Kinda. The work did more for my body and spirits than the drugs. I started walking 7 minutes a day. 10. 15. I bought myself a cheap ass recumbent bike on Amazon and got up to an hour three times a week of exercise.
My body was performing better, but the fatigue and pain and cognitive stuff continued to be an issue. I also wasn’t losing much weight despite working my ass off. A friend suggested I see an endocrinologist. Yes, I had low thyroid. More importantly, I had celiac disease.
The only “cure” is a gluten free diet. I lost 40lbs in a year without trying, simply because my body was now able to digest fat, and I stopped being hungry. I also got off every medication–all the medication–even the anti-depressant I’d been on more than half my life.
Then my “almost marriage” fell apart. I moved to LA, kind of exercised, mostly didn’t. I ate a bit better. I lost another 20 lbs. I gained back 10.
Four weeks ago, an extremely kind (and tactful) friend whose wisdom I trust above all recommended a personal trainer to me. I investigated this trainer. He seemed a little intimidating, and I couldn’t figure out what his experience with neuromuscular disorders was, but the evaluation was free, and I made the appointment. As you all know, he destroyed me the first day, and my pain threshold was challenged for the subsequent four days to a degree I had not felt for years.
My car had some fairly expensive trouble. Despite using crutches to get around, I was so convinced I could challenge and overcome this pain, I broke down in rare tears thinking I might not afford to start training. My generous and extremely thoughtful roommate helped me with some of that expense (and tire changing and ride giving and overall listening) so I could sign up for a month.
If you had told me three weeks ago that I’d be eating 1200 calories a day of protein and green veggies, and doing 60 bar push ups, 60 ring pulls, 45 deadlifts, and voluntary interval cardio, I’d have told you that you were high.
If you told me that nearly 7 years ago, I would have thought you cruel.
I no longer know who I am. People who read my old blog years ago read the exact same sentiment as I was going through my medical tests. I could no longer do anything. I was the girl who went out dancing; I was a happy cook and cheerful homemaker who could no longer lift a pan or push a vacuum. I had to redefine myself as a person who couldn’t.
I am now a person who not only can, but must. I enjoy the discipline of eating properly. I enjoy being challenged by my trainer to push the thresholds of pain and strength. And bitches, I enjoy this definition I’m starting to see. And the 15 lbs I’ve lost.

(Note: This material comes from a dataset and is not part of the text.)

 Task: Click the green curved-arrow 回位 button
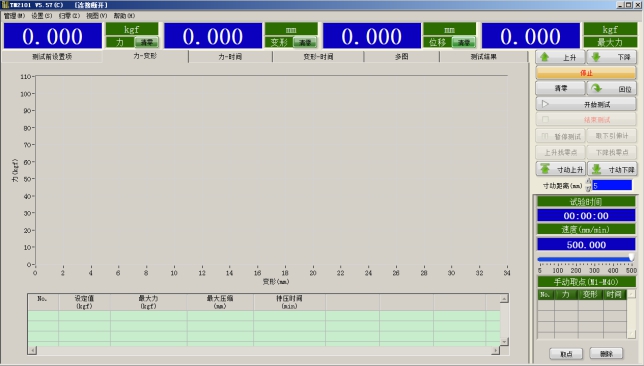coord(611,88)
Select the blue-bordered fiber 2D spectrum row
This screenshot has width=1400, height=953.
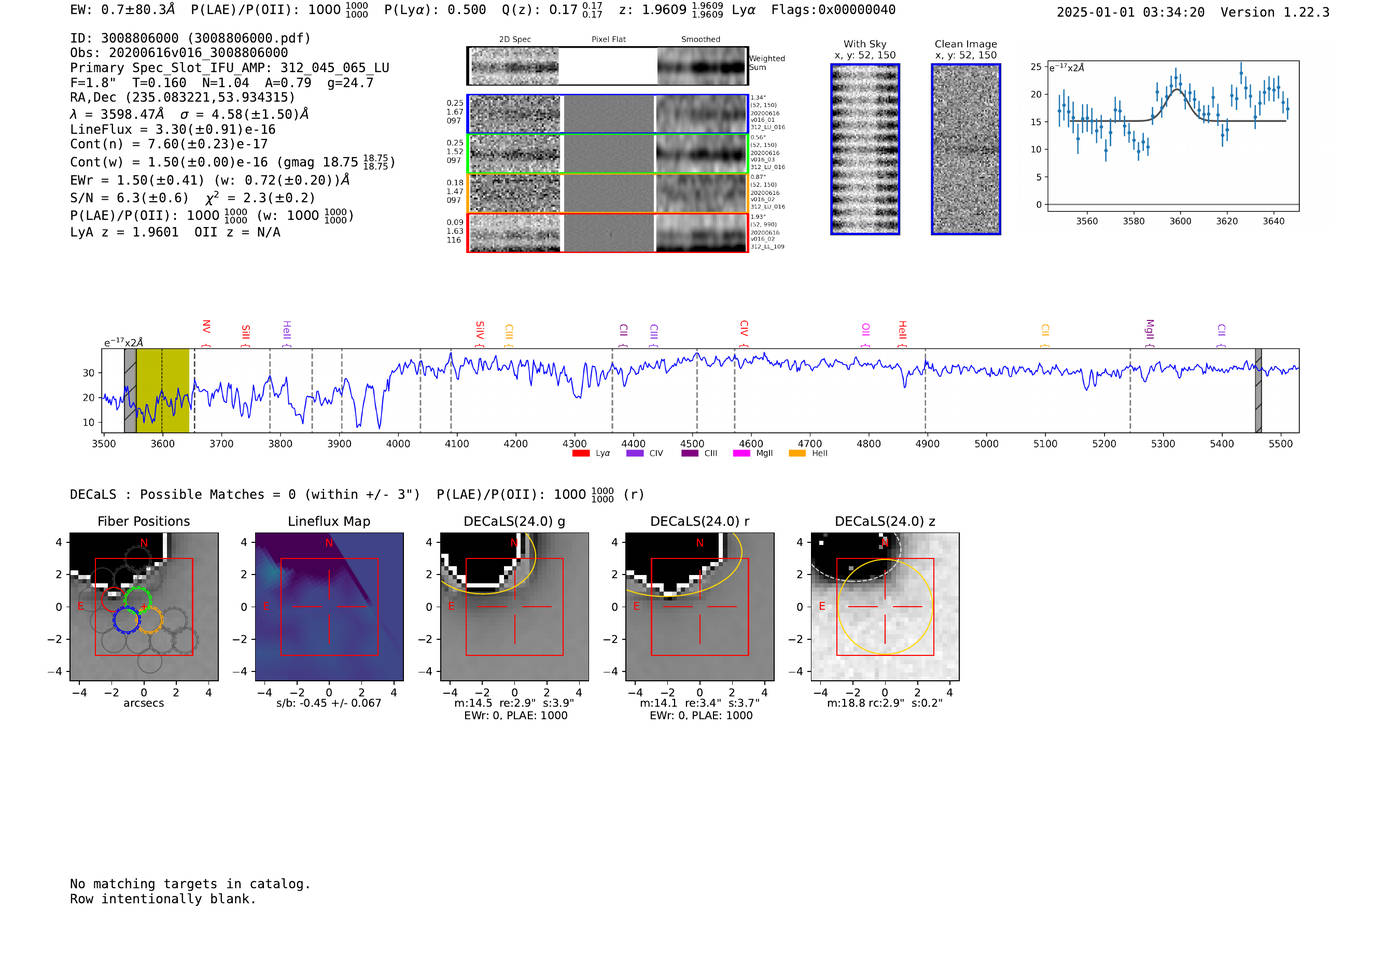[x=608, y=114]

I don’t know who I am right now, but I enjoy meeting her. As I edit that old blog so I can publish it as an ebook, I see how that girl felt and I want to shake her. I want to slap her sometimes. She put up with so much crap. She succumbed to despair a lot. She used humour to drag herself out of it, and that is the one consistent thing we have in common. But I don’t know who she is. I don’t like her. No wonder she hated herself. She was a fighter, but she gave up in so many areas. She made excuses for others. She ate a lot of donuts.

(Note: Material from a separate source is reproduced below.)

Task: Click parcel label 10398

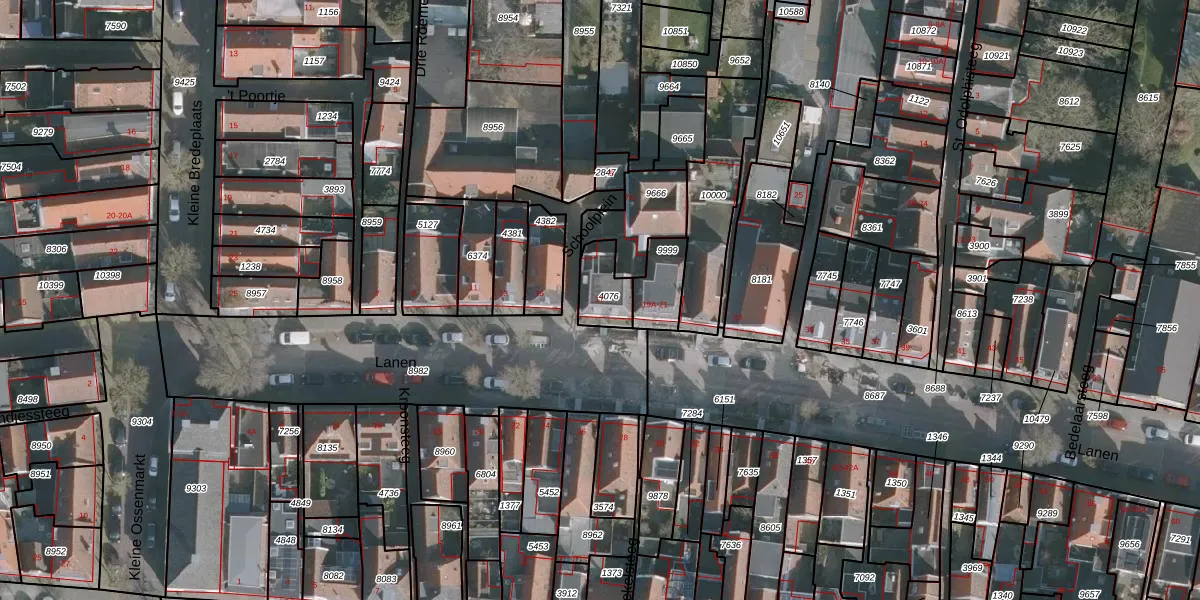Action: tap(107, 275)
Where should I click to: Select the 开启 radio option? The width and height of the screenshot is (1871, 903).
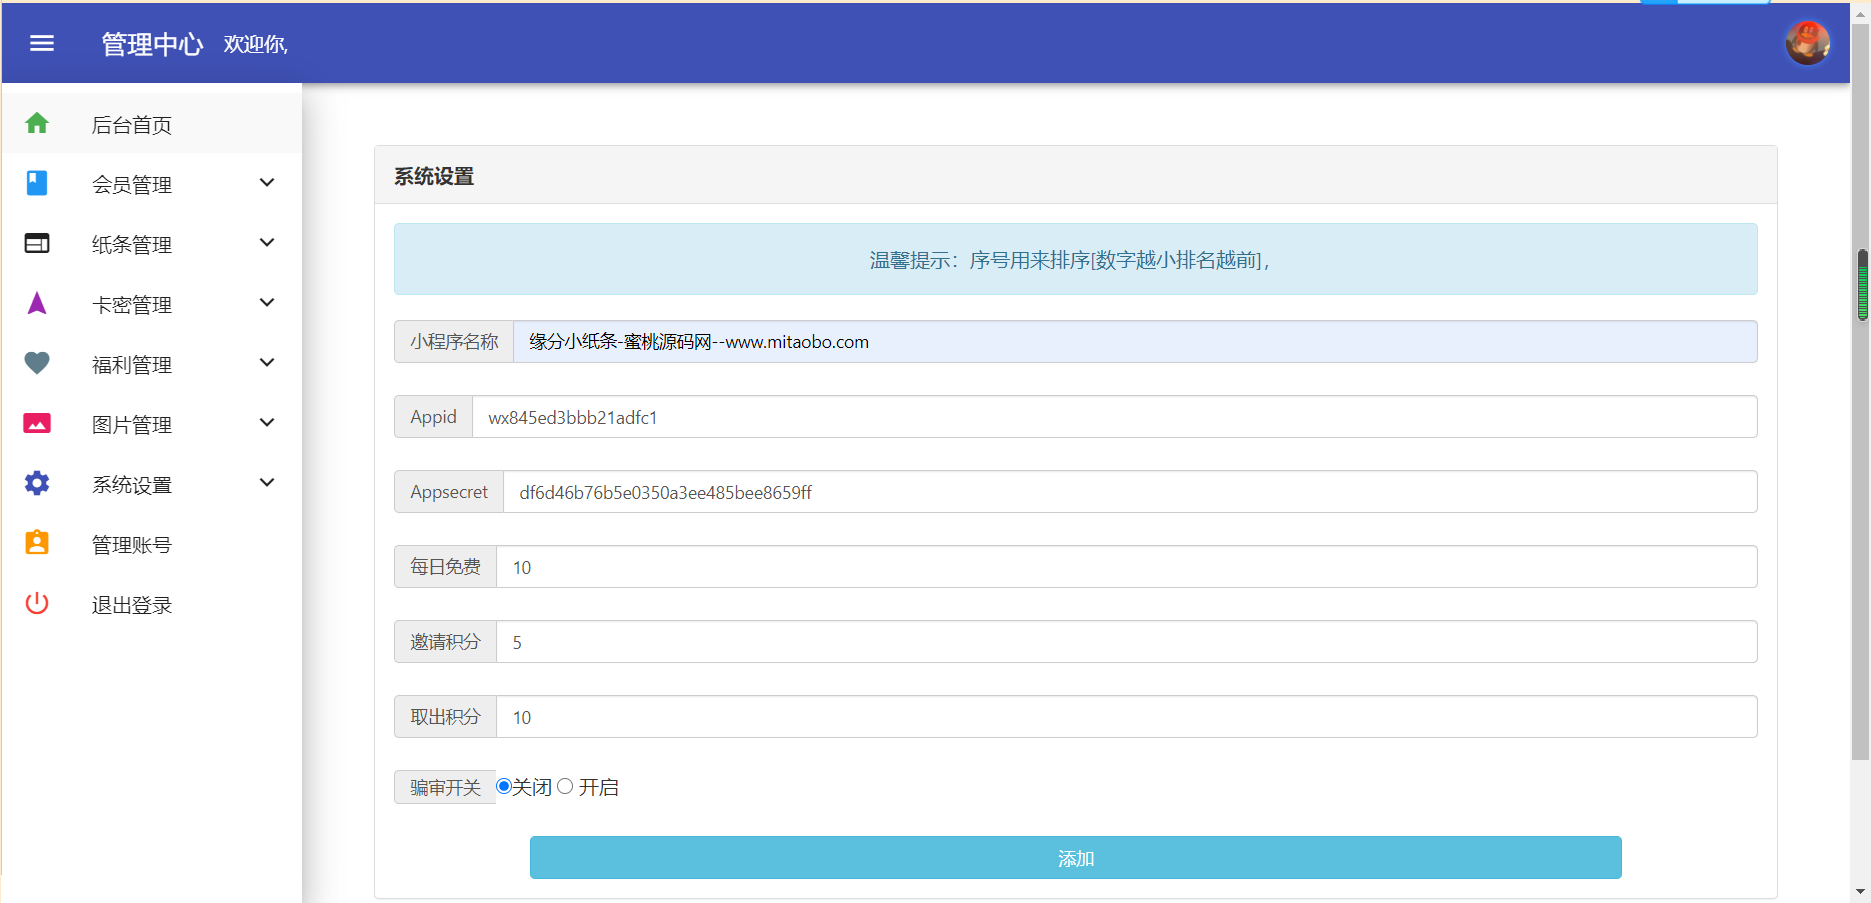(x=565, y=786)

I hope in a year to look back on this blog and say “I don’t know that girl any more. But I’m grateful for what she’s done for me. I’m grateful she surrounded herself with quality people. I’m glad she found friends who care about her enough to call her on her weaknesses.”
For once, I’m enjoying not knowing who I am. It’s like going to a party and finding myself talking to someone fun only to realize they’re super famous for doing something awesome that I never even heard of because I am a shy bookish introvert. I’m like “Who is this fierce bitch?! I dig her!”
Maybe in a year, I’ll know her. And she’ll take me places I’ve never before been. TAKE ME, FIERCE BITCH! Let’s go!